U.S. private equity investment activity totaled $678 billion across 5,133 deals by year-end 2019, compared with $730.3 billion across 5,345 deals in 2018.

“Record-high fundraising numbers in 2019 coupled with recessionary fears will create an interesting dichotomy in the coming year,” Wylie Fernyhough, senior private equity analyst at PitchBook, said in a statement. “PE firms with recently raised capital from a record fundraising year will likely feel pressured to buy.”

Fernyhough noted, however, “we are seeing some peak-like indicators, including the rumored and audacious $70 billion+ potential buyout of Walgreens, and hearing PE firms are cautiously preparing for a recession during their holding time.”

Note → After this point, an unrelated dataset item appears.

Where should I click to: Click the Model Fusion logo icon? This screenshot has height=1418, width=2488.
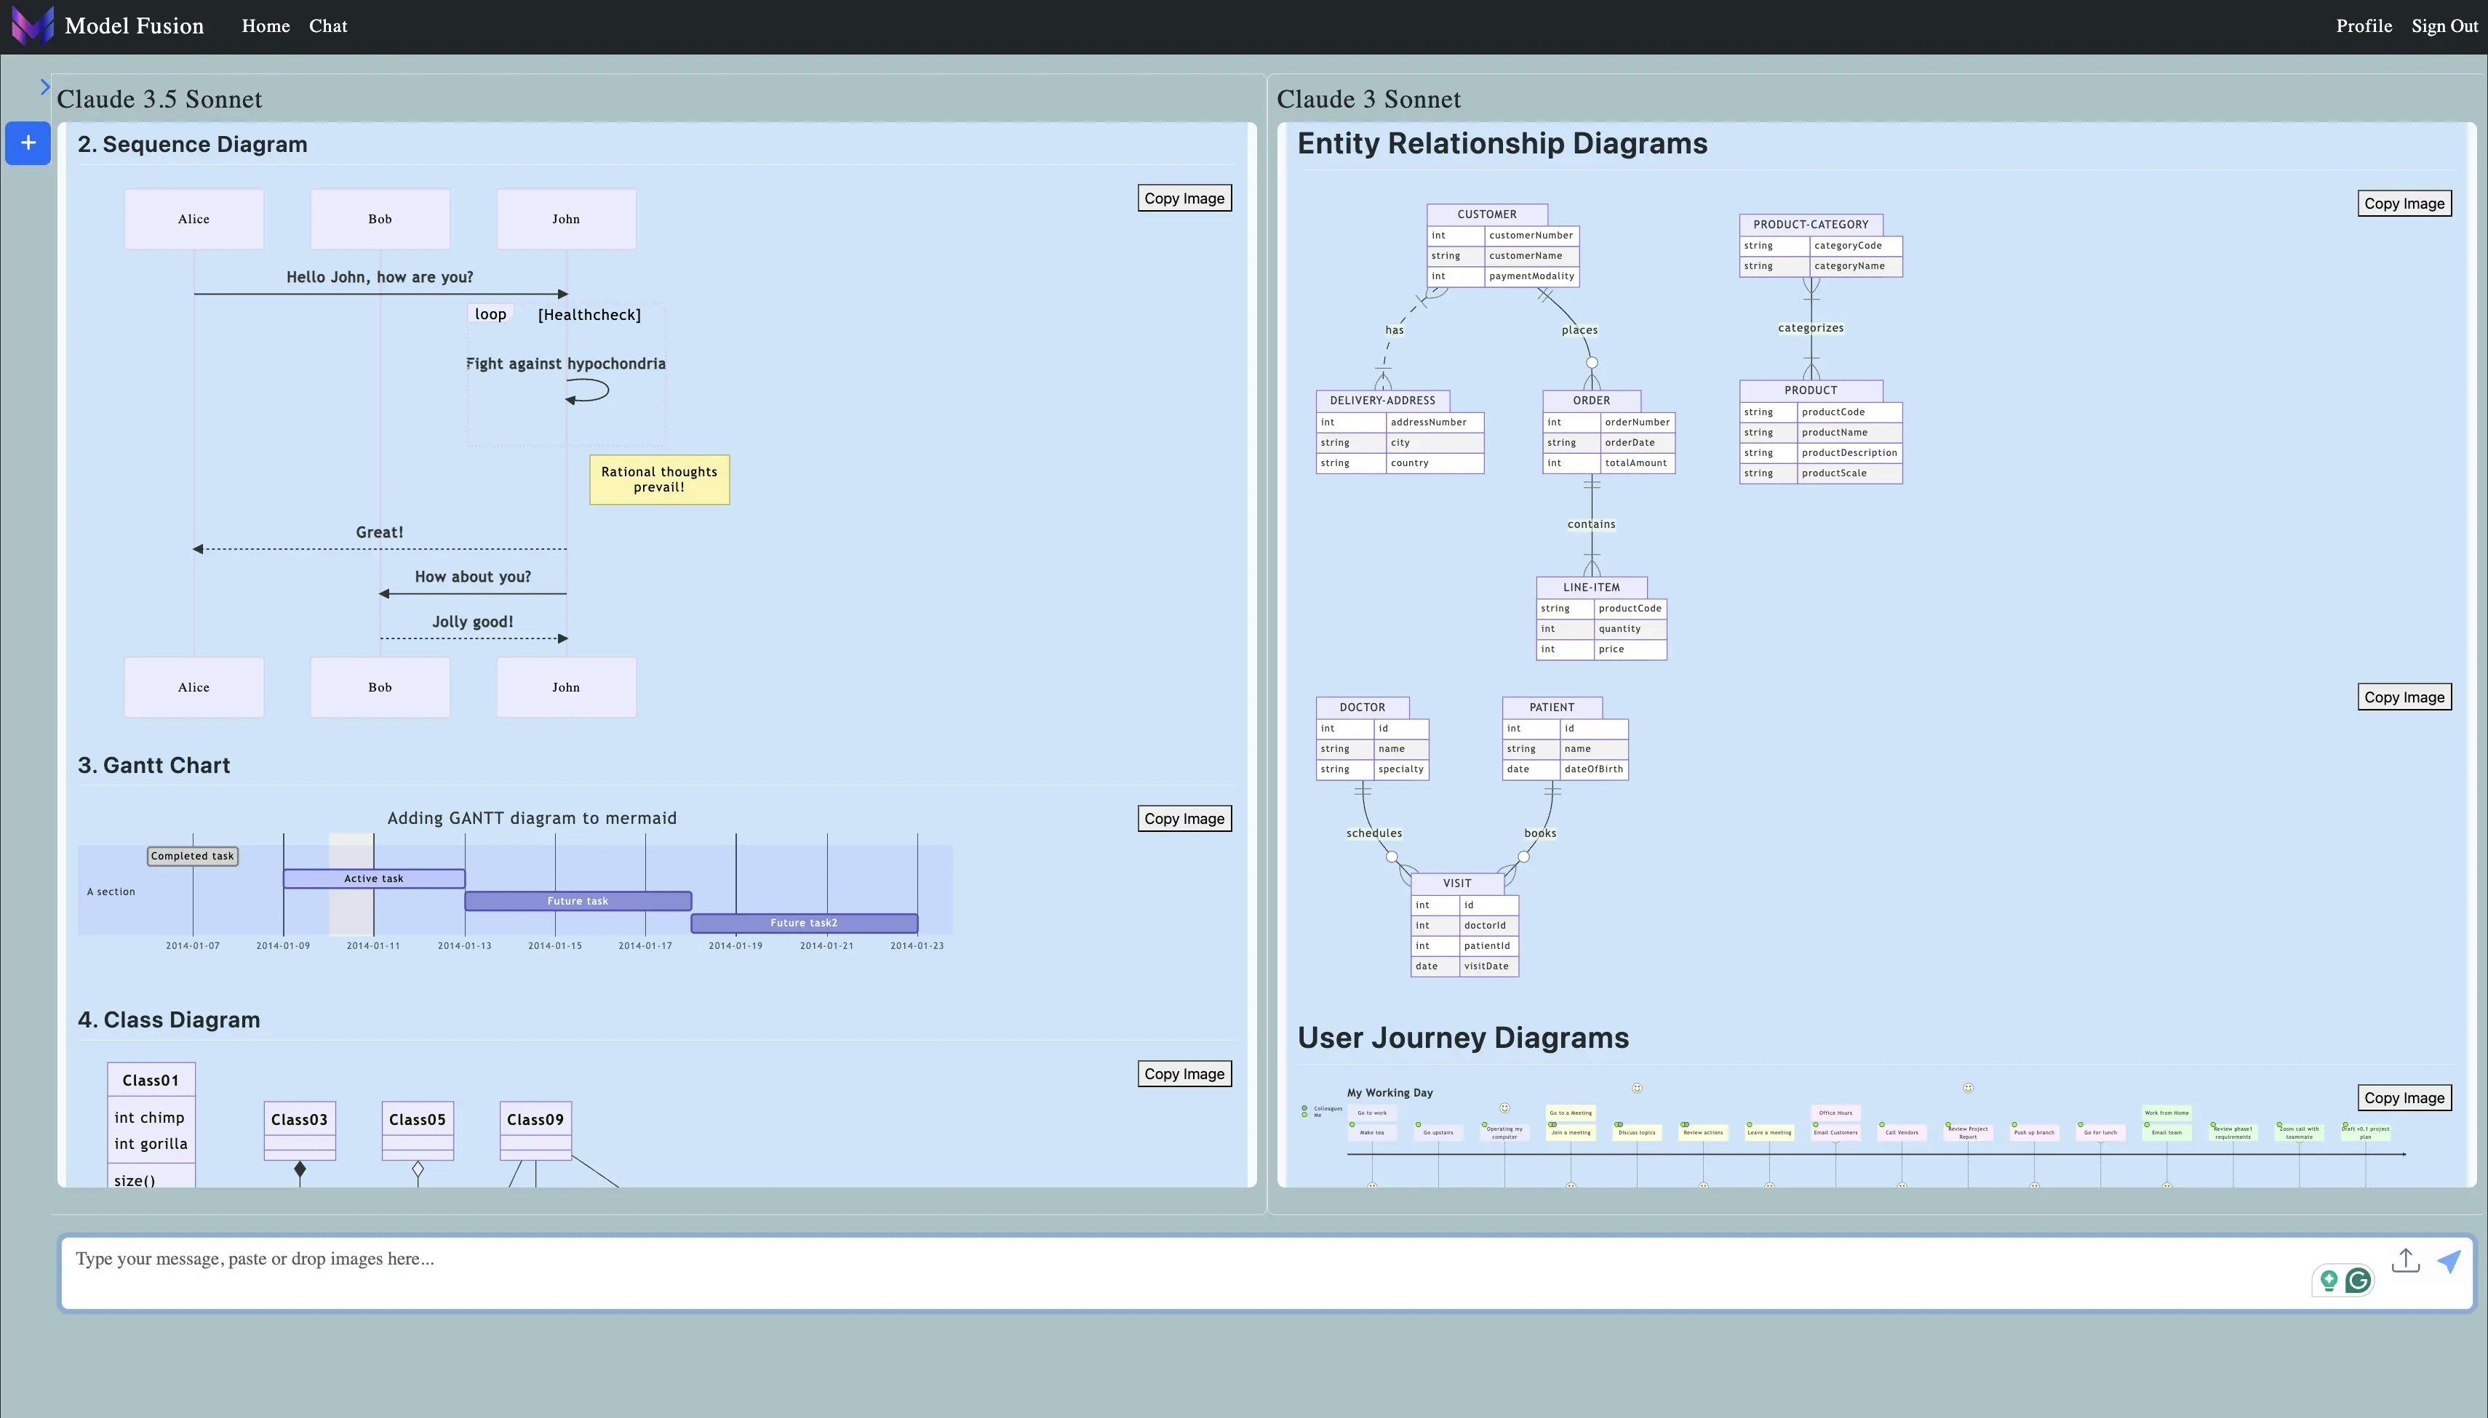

After a lull in 2018, funds $5 billion and larger accounted for the highest proportion of capital raised since 2007: 53.8% of total capital raised in 2019. Fifteen mega-funds closed a total of $162.2 billion, including the record-breaking $26 billion Blackstone Capital Partners VIII fund.

Tech-focused private equity funds — a growing trend in the industry, according to PitchBook — also enjoyed a record-setting fundraising year.

According to the report, attractive performance accounts for the trend with tech-focused funds realizing an 18.9% internal rate of return over a 10-year horizon. This is nearly five percentage points higher than that for non-tech private equity buyouts and nearly double that for non-tech growth funds.

Investment Activity

PitchBook reported that private equity dealmakers continued to pay elevated prices despite ongoing recession fears, with median buyout enterprise value/EBITDA multiples remaining relatively unchanged in 2019, falling from 11.5x in 2018 to 10.9x last year.

It ascribed these conflicting actions to pressure to invest newly raised capital, the uptick in larger deal sizes and growing interest in technology companies, which tend to have higher multiples.

Increased competition from nontraditional investors also kept multiples high, the report said, noting that sovereign wealth funds and public pensions are increasingly bypassing the traditional fund structure and pursuing direct deals.

In 2019, nontraditional investors participated in only 12.3% of traditional private equity mega-deals, down from 24% in 2015.

The report said the high-multiple environment also drove many large-scale carveouts, a strategy some large public companies pursued to divest noncore assets and diminish their conglomerate discount.

The $13.2 billion Clarios carveout from Johnson Controls was the largest U.S.-based buyout in 2019. Europe, too, saw several carveouts, including that of of data provider Refinitiv from Thomson Reuters and subsequent sale to the London Stock Exchange.

Exits 

Private equity exit activity fell year over year in 2019, finishing with one of the lowest totals in the last six years. By year-end, 1,035 exits valued at $318.2 billion had taken place, representing declines of 16.5% and 28%.

Private-equity backed initial public offerings in 2019 mirrored the feeble IPO market in general, with only 23 exits, versus 46 in 2018. PitchBook predicted that private-equity backed IPOs would rise in 2020 as a large backlog of companies looks to go public.

Partial sales and secondary transactions experienced a dramatic uptick last year, according to the report, with the top decile holding times extending past a decade and limited partners looking for liquidity options.

PitchBook said the proliferation of long-dated funds and growing competition from nontraditional investors would likely increase holding periods over the long term and open up a new cohort of investable companies.